To the Editor:
The article “You’re More Likely to Pass the Bar Than an Elementary Teacher Licensing Exam” (March 5, 2019) covers “A Fair Chance,” the report from the National Council on Teacher Quality about how teacher licensure exams disproportionately screen out aspiring teachers of color from the profession. This report, however, ignores all insights from the most important source: aspiring teachers of color themselves.
Studies sharing insights from these aspiring teachers demonstrate there is more to licensure exams than the report conveys. In 2006, Christine Bennett and colleagues found that Black and Latinx students who perform well on licensure exams have stronger ethnic identities than those who struggle on exams. In 2014 and 2015, I found the exams can become a racially charged experience related to intelligence, character, and test preparation for some African-American test-takers. All of these insights come from working directly with aspiring teachers of color.
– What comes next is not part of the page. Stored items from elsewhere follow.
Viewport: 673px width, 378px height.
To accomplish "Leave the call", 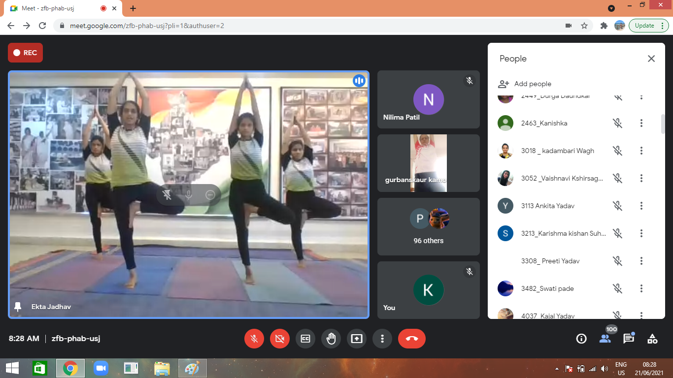I will coord(412,339).
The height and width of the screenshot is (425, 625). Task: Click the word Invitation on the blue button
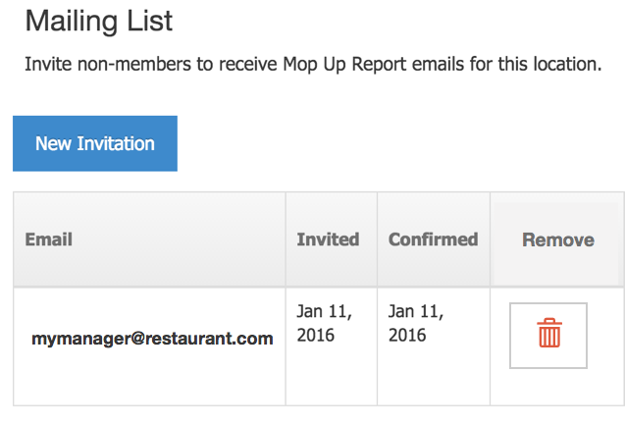click(x=116, y=143)
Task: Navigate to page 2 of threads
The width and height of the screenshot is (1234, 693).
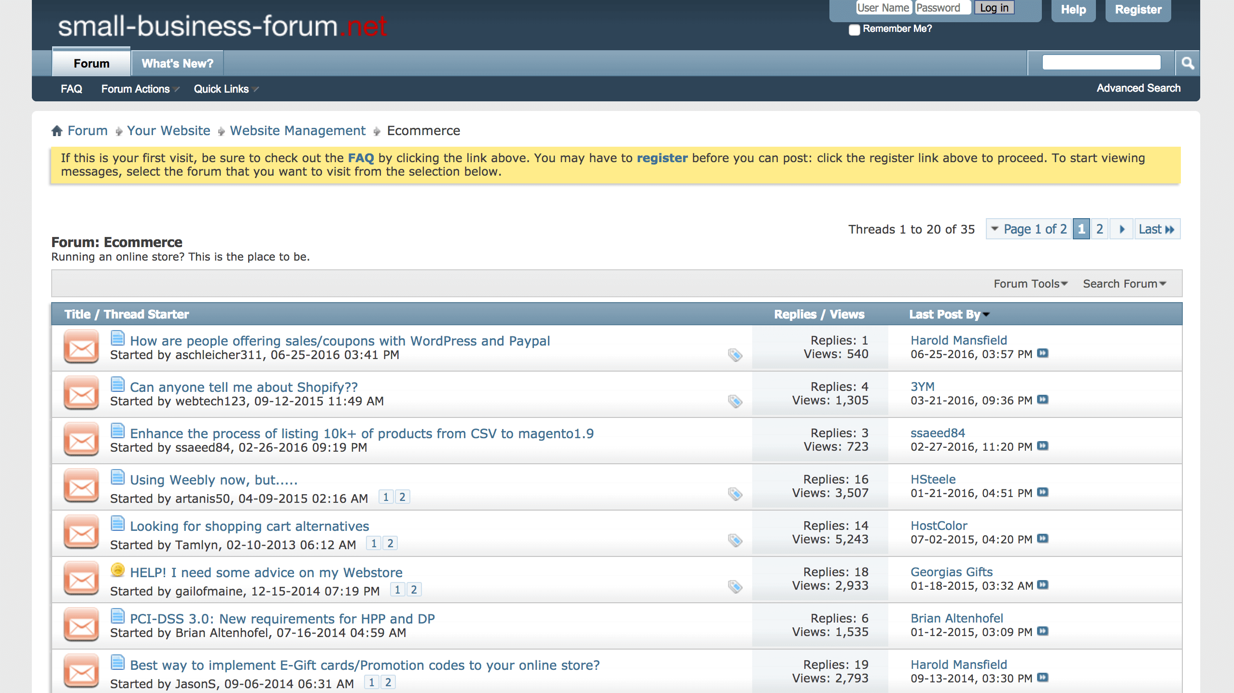Action: [1101, 229]
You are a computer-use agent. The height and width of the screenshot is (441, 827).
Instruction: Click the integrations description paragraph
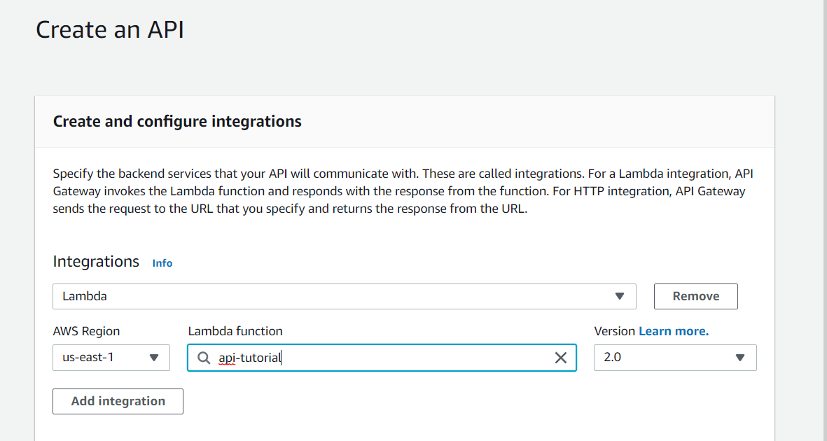[x=403, y=191]
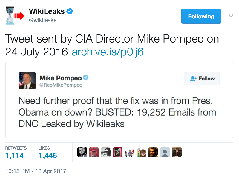239x178 pixels.
Task: Click the default gray silhouette avatar
Action: point(165,152)
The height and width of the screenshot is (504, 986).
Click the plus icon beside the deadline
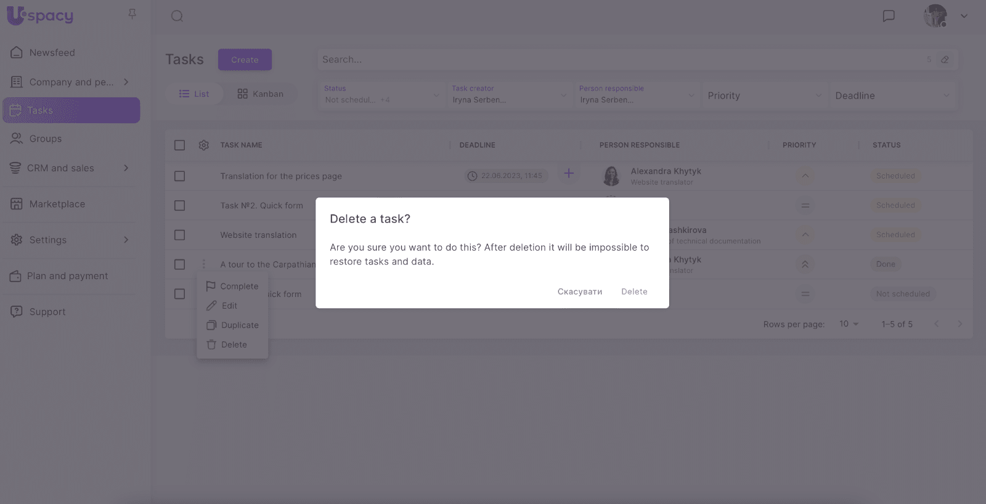click(x=569, y=174)
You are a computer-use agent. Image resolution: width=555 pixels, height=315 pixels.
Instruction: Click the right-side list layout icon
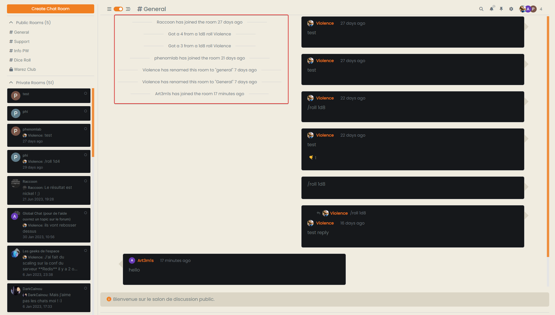coord(128,9)

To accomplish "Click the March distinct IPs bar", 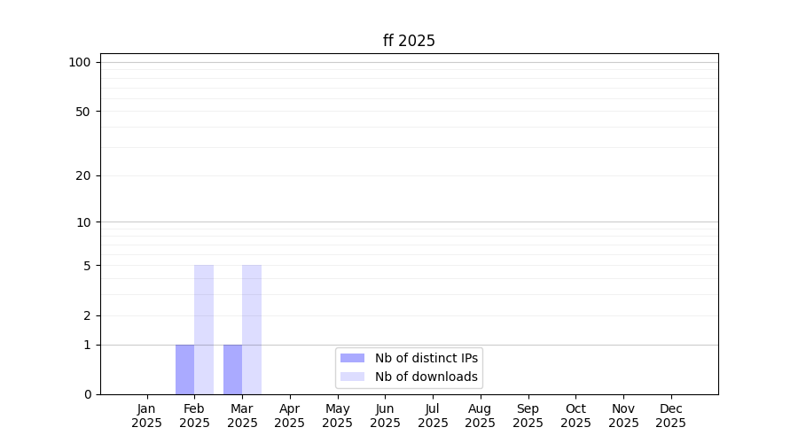I will tap(232, 369).
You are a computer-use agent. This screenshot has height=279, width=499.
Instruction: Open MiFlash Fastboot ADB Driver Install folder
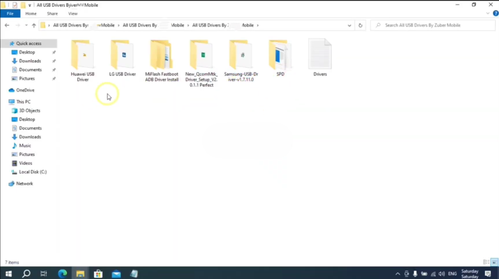point(162,55)
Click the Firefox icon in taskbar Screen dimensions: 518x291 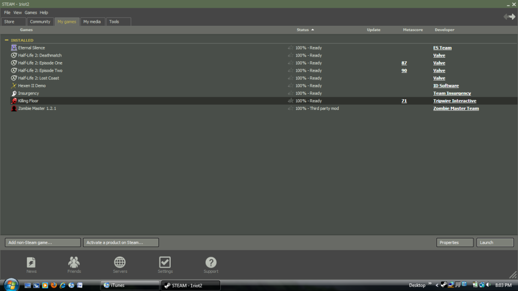(x=54, y=285)
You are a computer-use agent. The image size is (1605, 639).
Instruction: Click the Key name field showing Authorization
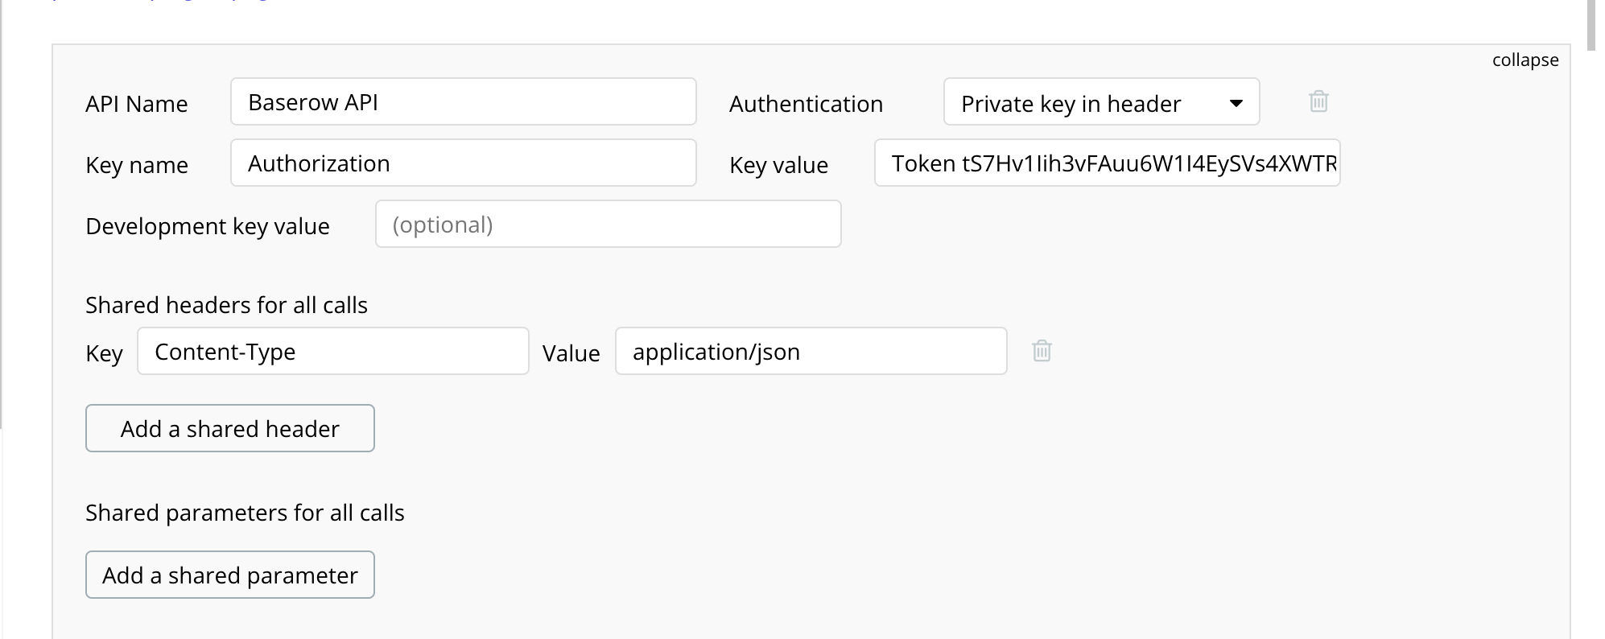[x=463, y=163]
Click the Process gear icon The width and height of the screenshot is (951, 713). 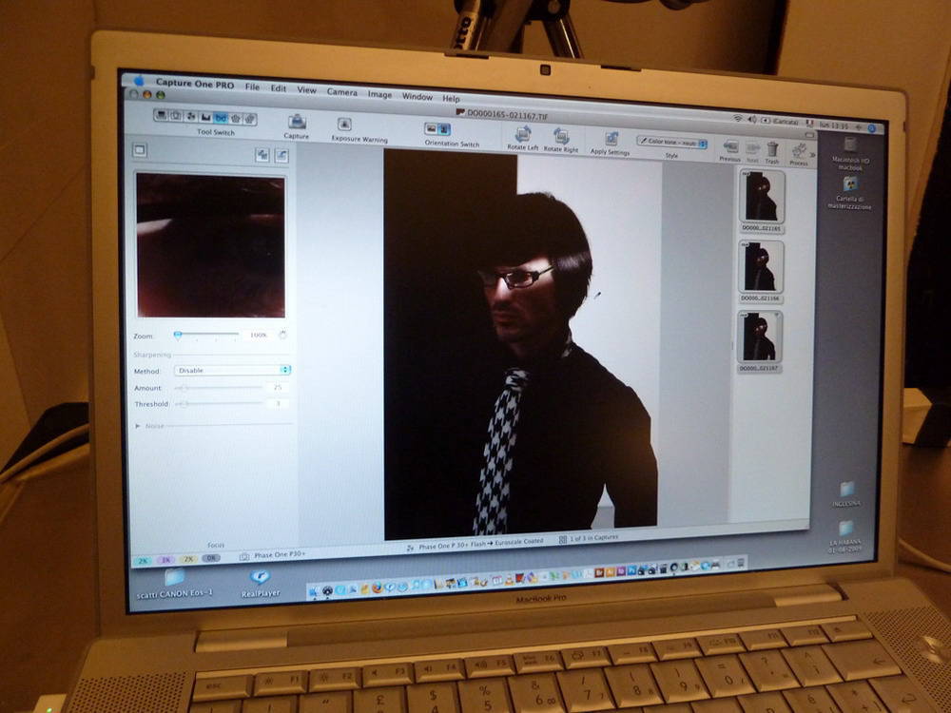[800, 150]
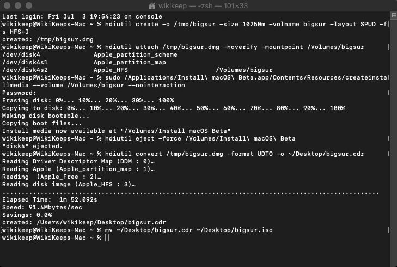
Task: Click the "Password:" prompt line
Action: click(x=19, y=93)
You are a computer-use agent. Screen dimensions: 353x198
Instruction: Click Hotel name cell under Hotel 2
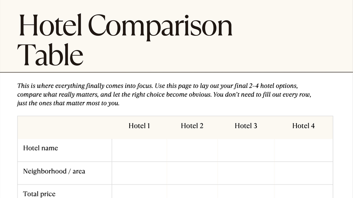[192, 150]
Studies of this nature exceed the number of statistical studies on the topic—the only kind that “A Fair Chance” uses. The issue here is not about research methods, however, but about how this report misrepresents a delicate topic by overlooking the insights from people most affected by it. These studies exist in publications that are available to NCTQ researchers. How do we know this? Because NCTQ draws from other studies in these same databases and academic search engines.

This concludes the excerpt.